Euro zone yields at multi-week highs as traders price in three ECB hikes in 2026
June 8 (Reuters) - Euro zone government bond yields climbed to multi-week highs on Monday as traders came close to fully pricing in three European Central Bank rate hikes by year-end amid fading hopes for a swift reopening of the Strait of Hormuz.
U.S. President Donald Trump said on Sunday that new strikes by Israel and Iran would not affect his administration's peace talks with Tehran.
A reopening of the Strait of Hormuz would ease energy supply constraints, lowering inflation pressures while reducing expectations of monetary tightening and pulling bond yields lower.
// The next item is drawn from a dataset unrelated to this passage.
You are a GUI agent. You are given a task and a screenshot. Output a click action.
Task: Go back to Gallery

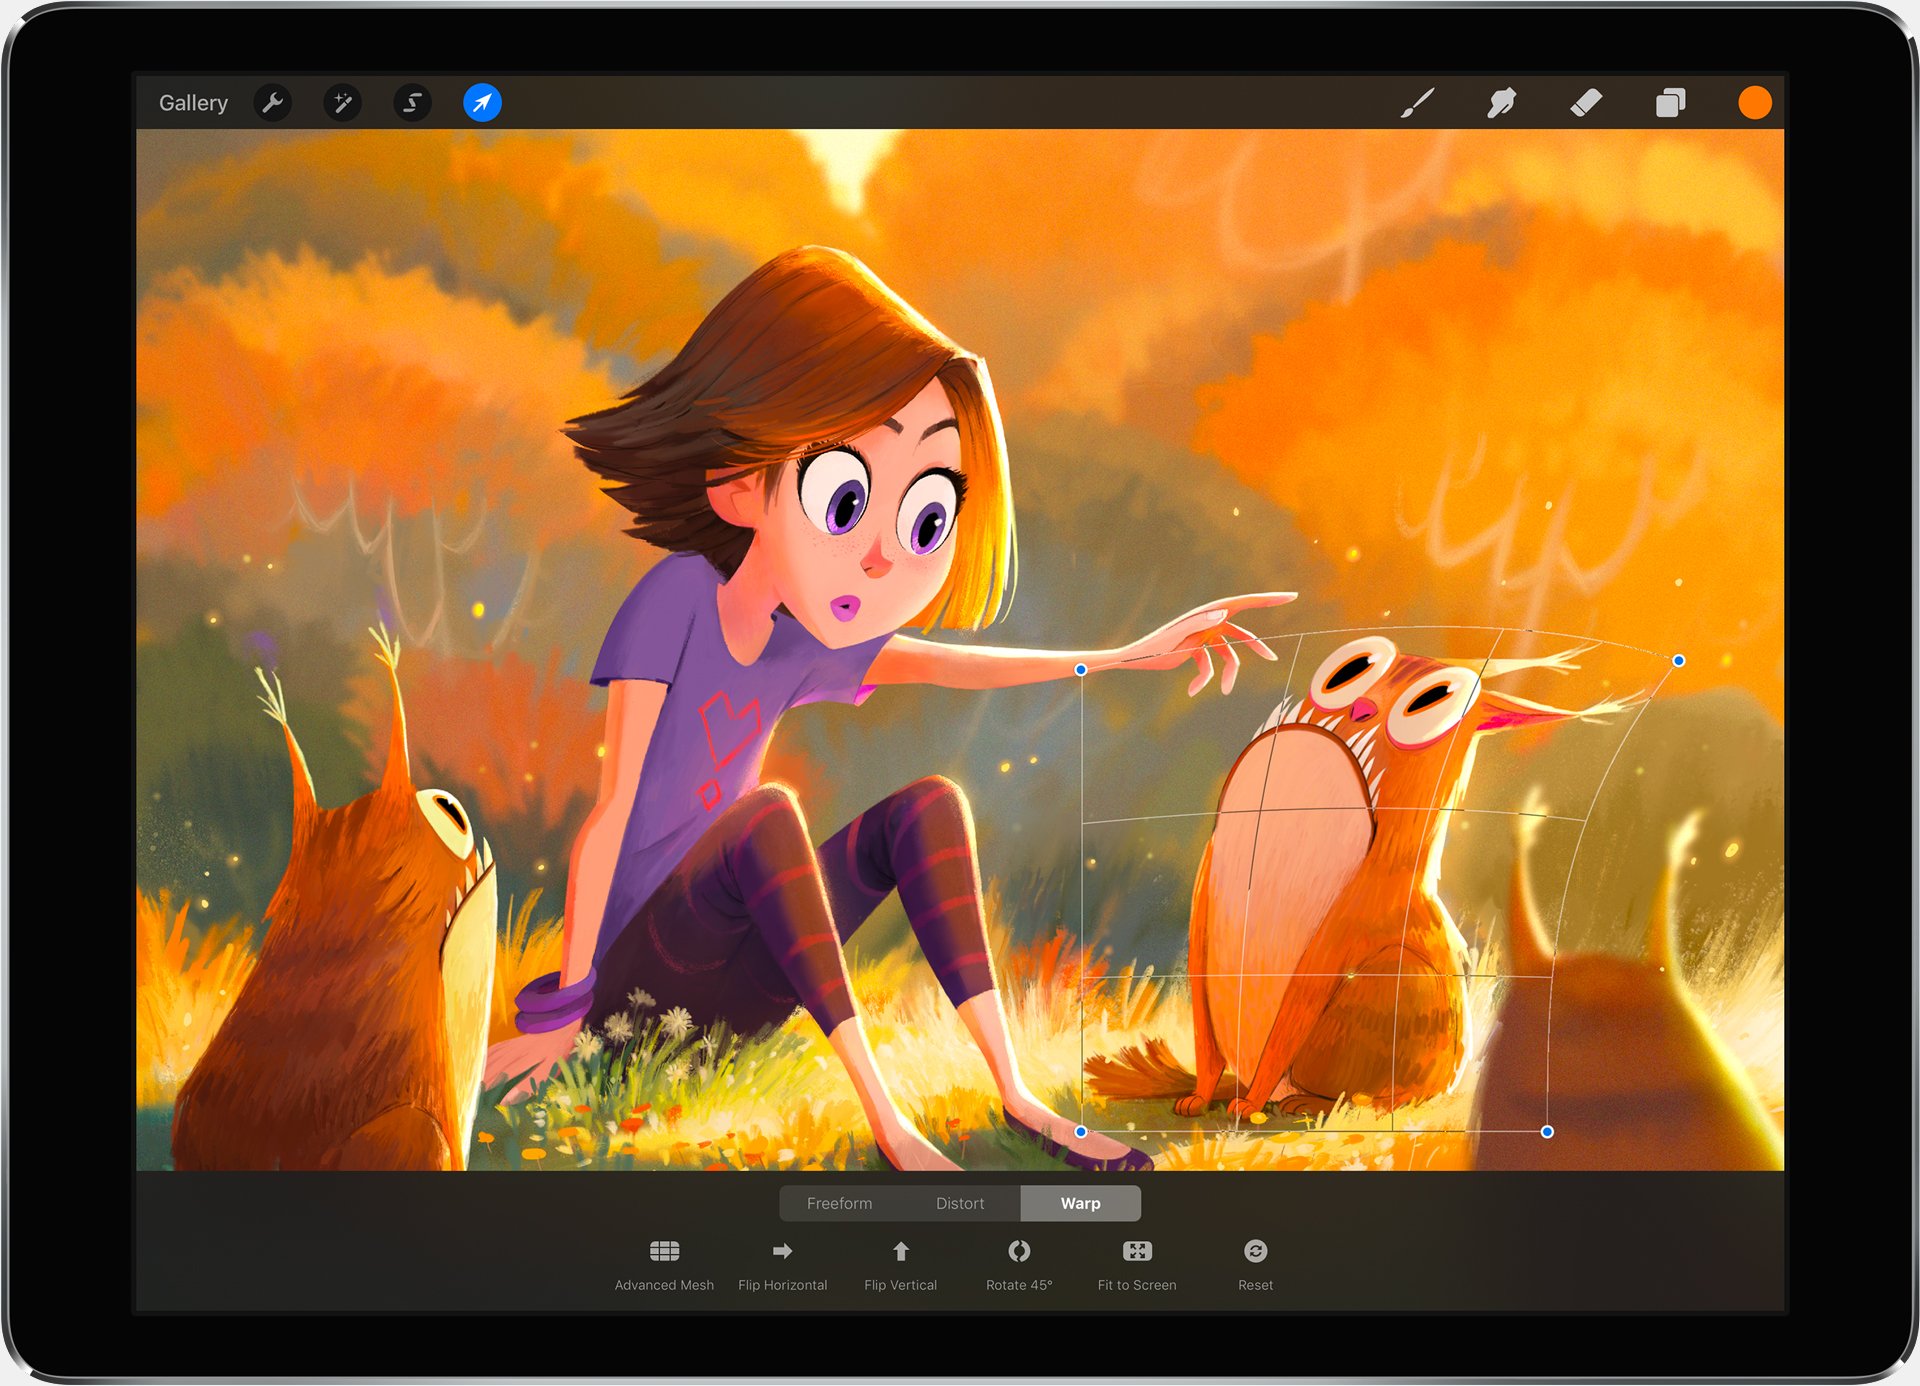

Germany's two-year yields <DE2YT=RR>, more sensitive to expectations for policy rates, rose 3 basis points to 2.72%, their highest since May 20. They reached 2.771% in late March, the highest since July 2024.
Investors are also bracing for the European Central Bank policy meeting later this week, where a 25-basis-point rate increase is widely anticipated.
Money markets are pricing the ECB deposit rate at 2.73% by December EURESTECBM5X6=ICAP, from the current 2%. They also indicate a more than 90% chance of a first rate rise this month, followed by a second in September.
Germany's 10-year government bond yield <DE10YT=RR>, the euro zone benchmark, was up 2.5 bps at 3.06%, its highest since May 22. It reached 3.20% on May 19, its highest since June 2011.
Italy's 10-year yields <IT10YT=RR> rose 4.5 bps to 3.85%, with the premium over German bunds <DE10IT10=RR> at 76 bps.